I agree that when I see the word "tiger" on paper and a screen, I am looking at something that refers to a tiger. And the same is true, mutatis mutandis, for spectograms, oscilliscopes, photos on screens, etc etc. But the word "tiger" only refers to a tiger because a mind make the connection between the word and the thing in my mind. Without that connection, it really is just a bunch of ink on a page. There is nothing inherent in the shape of the ink's squiggles that make it refer to a tiger.

It is not a question of "different levels and frameworks" of description in this case, or at least not solely. The examples of clouds and lightning given in the paper are not valid parallels (I know the paper doesn't offer them as parallels, but your comment did), because they do not need relations with other things to be water droplets and discharges of electricity. But a word needs a relation with something else (its referent) to be a word, otherwise it is just meaningless squiggles, sounds or pixels. And the word does not have this relation in and of itself: only a mind can give it this relation.

(You can take relation and reference as largely synonymous for the purposes of this comment.)

You can analyze the squiggles as closely as you like, but you will still not find any relation to a tiger, unless you have something else (a mind) giving it that relation. And again, the same is true for the other examples you give. Extrinsic relations exist between word and thing or oscilliscope and wave, but not intrinsic ones.
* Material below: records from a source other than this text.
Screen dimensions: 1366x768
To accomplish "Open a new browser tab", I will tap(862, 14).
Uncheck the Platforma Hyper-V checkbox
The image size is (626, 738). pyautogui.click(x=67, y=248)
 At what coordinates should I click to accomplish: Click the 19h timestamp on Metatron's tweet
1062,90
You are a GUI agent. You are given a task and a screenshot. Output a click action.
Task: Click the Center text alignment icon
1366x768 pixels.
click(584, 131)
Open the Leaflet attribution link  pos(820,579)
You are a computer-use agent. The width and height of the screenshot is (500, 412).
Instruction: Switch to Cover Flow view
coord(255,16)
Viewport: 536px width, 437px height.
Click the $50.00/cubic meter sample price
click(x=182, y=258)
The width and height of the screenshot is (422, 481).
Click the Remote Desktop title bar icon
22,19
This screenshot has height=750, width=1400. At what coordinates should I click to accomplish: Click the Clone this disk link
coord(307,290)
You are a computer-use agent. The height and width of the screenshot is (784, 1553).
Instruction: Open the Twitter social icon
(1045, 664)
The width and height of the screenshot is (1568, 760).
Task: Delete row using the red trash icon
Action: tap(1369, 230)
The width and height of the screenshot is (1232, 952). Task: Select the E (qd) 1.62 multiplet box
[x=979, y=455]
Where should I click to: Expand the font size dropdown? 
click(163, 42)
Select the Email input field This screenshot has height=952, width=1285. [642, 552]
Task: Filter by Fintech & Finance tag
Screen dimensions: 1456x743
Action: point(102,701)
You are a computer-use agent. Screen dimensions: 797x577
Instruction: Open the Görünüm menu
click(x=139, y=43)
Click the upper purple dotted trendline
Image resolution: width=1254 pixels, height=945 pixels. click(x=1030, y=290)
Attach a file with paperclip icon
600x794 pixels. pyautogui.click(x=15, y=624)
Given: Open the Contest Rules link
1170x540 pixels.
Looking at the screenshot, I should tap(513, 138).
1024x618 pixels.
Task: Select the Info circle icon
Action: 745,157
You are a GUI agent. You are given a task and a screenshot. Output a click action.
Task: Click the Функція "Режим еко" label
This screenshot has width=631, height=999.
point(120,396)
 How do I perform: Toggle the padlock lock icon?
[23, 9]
In the same way, the brain's state when it thinks of a tiger is, in and of itself, a bunch of chemical and electric states that bear no intrisic relation to a tiger. No amount of analysis of the brain's state will change this. As I stated somewhere else, a tiger and a brain state, like a tiger and the word "tiger", are two entirely different things, and are not intrinsically related to each other. You can analyze either the tiger or the brain state with whatever sophisticated technology you want, but that will not change this fact. Analyzing a bunch of squiggles will produce information about the ink, but not information about a tiger: you are still looking at ink. Analyzing chemical and electric states will produce interesting and very valuable information about the brain, but not information about a tiger: you are still looking at chemical and electric states. No amount of searching will find intrinsic relation between brain-state and thing. [I think this is also a good argument against Cartesian dualism, but that's beside the point right now.]

The relation between thought and its object must be intrinsic (assuming our thoughts are about, or can be about, reality). It cannot be extrinsic like a word or oscilliscope, because our thoughts are not given their meaning by something outside our minds. (I assume we agree on this last point after "because", and it doesn't need arguing.) Our thoughts' relations to their objects must be intrinsic to the thoughts. But they can't be intrinsic if our thoughts are our brain states, for the reason just given.

(The UMD paper responds to this objection in section 3.8: briefly, my response is that we might get the illusion of intentionality in a physical system like a computer, but no more than that.)